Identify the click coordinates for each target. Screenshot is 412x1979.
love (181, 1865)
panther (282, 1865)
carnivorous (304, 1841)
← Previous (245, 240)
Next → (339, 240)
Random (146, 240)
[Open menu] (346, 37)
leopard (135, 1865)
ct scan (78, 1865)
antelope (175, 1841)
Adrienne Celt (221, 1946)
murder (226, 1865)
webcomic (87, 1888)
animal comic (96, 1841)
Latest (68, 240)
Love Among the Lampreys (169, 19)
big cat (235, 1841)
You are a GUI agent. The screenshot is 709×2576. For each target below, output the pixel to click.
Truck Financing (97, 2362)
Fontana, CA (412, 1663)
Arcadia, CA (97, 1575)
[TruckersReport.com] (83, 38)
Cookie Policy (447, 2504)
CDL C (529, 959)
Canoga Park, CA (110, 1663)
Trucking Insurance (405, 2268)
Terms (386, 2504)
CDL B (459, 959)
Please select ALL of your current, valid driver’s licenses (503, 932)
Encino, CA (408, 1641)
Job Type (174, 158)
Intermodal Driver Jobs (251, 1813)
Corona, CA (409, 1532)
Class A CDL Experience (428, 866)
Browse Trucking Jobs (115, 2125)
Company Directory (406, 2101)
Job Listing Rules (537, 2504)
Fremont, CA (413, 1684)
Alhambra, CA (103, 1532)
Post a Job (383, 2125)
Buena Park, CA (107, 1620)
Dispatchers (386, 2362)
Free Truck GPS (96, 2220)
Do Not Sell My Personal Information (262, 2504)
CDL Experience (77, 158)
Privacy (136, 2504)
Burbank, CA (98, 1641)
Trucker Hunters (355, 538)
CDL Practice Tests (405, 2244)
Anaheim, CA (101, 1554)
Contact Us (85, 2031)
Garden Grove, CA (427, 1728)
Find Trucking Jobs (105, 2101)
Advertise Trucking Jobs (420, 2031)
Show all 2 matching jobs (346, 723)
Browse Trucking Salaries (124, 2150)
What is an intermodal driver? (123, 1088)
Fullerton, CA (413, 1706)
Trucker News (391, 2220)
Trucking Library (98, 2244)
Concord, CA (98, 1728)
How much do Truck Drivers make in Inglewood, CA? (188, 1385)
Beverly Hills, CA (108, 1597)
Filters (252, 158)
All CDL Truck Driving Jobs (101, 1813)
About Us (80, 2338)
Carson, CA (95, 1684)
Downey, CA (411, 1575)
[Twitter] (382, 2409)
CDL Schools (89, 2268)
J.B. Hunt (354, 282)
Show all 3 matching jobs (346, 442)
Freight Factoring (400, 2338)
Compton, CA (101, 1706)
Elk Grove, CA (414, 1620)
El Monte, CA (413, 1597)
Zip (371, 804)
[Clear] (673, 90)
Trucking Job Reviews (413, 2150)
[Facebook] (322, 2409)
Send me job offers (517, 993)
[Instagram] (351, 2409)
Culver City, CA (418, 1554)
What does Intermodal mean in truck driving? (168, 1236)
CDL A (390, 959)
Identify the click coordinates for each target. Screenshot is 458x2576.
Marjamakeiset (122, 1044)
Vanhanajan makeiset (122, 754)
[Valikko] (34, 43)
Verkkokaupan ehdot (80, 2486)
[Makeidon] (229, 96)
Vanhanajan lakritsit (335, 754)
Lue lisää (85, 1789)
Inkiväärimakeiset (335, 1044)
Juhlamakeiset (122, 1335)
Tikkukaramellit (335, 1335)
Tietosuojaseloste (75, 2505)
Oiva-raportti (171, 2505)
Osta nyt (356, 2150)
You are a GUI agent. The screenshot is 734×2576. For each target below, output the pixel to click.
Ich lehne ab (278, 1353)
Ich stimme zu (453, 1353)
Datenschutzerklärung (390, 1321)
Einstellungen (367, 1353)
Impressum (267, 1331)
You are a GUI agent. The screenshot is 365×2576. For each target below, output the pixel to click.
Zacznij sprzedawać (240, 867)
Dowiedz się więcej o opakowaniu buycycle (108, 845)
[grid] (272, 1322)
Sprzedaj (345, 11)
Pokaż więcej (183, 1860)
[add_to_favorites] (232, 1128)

**********

Lines containing the word "below": copy every one of them from the records above.

You are a GUI agent. The screenshot is 709×2576. For each target below, output the pixel to click.
You are a GUI agent. The screenshot is 734×2576. For each target below, output the pixel to click.
You are a GUI agent. The screenshot is 365×2576. For each target below, output the pixel to click.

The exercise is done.